EXERCISE DESCRIPTION.
Lines with the string "agent" in the data below: report how many there are, and write nothing but the number.

SOURCE DATA.
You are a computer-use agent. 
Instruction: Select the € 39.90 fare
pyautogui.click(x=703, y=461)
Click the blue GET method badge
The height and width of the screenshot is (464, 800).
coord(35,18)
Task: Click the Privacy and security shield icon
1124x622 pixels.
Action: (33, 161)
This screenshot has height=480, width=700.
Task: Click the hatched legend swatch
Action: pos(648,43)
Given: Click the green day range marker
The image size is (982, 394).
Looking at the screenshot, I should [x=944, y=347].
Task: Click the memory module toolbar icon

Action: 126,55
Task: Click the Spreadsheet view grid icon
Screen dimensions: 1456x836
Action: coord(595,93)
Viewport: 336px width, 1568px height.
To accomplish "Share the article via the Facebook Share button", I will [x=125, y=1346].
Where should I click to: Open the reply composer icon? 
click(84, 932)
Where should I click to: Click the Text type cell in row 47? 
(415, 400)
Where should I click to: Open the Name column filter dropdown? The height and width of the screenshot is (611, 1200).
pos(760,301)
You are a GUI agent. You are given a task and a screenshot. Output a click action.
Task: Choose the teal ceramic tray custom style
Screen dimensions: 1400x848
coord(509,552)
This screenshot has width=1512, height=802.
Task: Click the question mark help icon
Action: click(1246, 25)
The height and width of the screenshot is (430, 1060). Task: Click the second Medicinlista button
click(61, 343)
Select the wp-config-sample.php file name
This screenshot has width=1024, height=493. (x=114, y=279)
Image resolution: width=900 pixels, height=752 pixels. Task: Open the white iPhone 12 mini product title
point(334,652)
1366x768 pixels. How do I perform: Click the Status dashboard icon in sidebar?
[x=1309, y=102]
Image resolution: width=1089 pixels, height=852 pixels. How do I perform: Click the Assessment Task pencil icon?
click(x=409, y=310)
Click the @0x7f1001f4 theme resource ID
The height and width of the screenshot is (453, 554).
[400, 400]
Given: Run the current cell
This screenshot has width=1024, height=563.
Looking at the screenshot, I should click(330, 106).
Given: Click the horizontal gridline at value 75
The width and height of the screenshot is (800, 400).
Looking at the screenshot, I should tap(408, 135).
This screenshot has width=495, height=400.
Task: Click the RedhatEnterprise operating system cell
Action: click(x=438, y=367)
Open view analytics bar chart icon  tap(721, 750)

RESULT OF THE EXERCISE.
2